Data for the task:
---

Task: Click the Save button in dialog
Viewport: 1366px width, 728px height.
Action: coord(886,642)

---

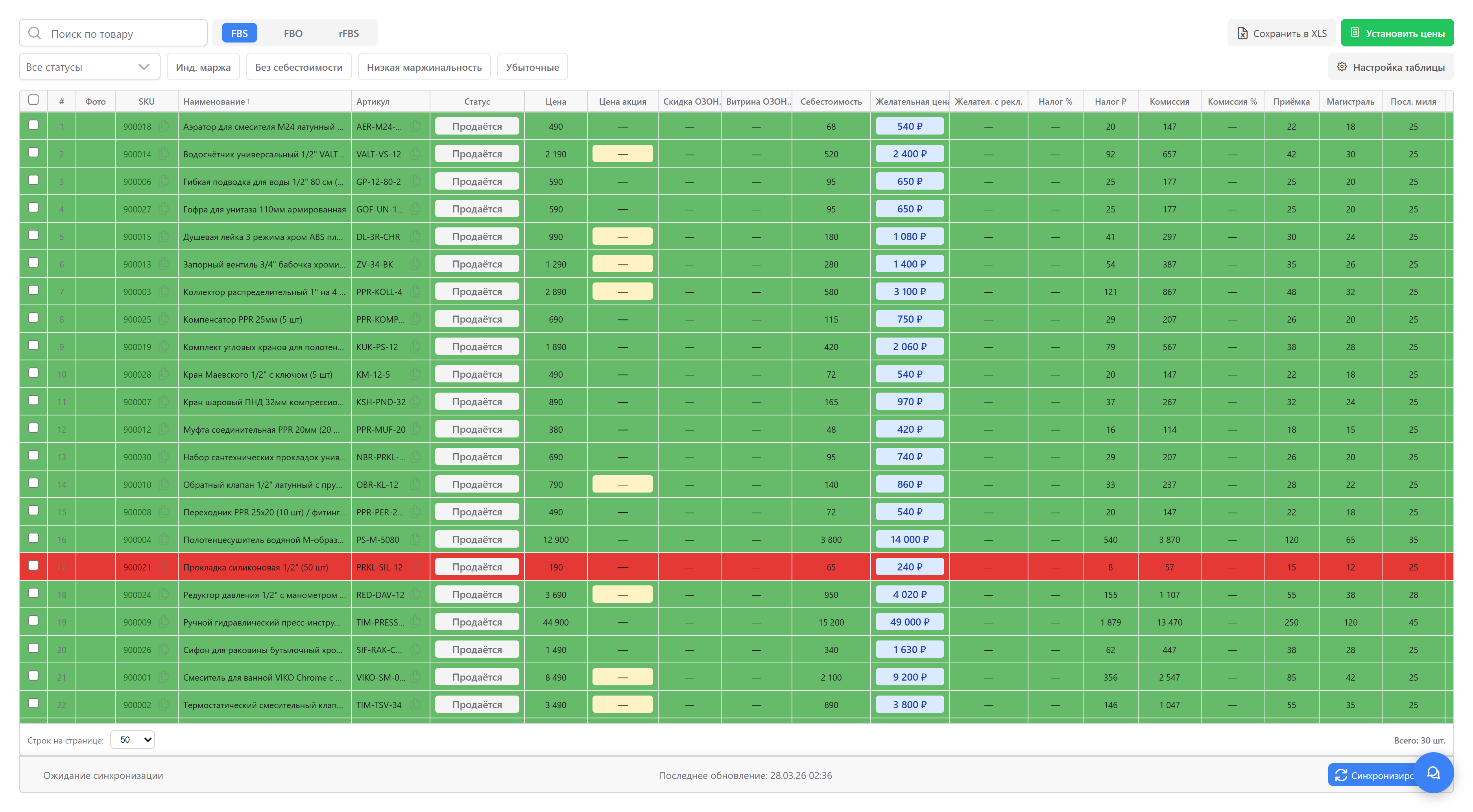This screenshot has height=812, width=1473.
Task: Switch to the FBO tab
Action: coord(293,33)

---

Problem requirements: Copy out everything in the items from the line containing "This screenshot has height=812, width=1473." down to the line containing "Action: coord(293,33)", including both of those lines. Leave the pictures out of your answer.

Problem solution:
This screenshot has height=812, width=1473.
Task: Switch to the FBO tab
Action: coord(293,33)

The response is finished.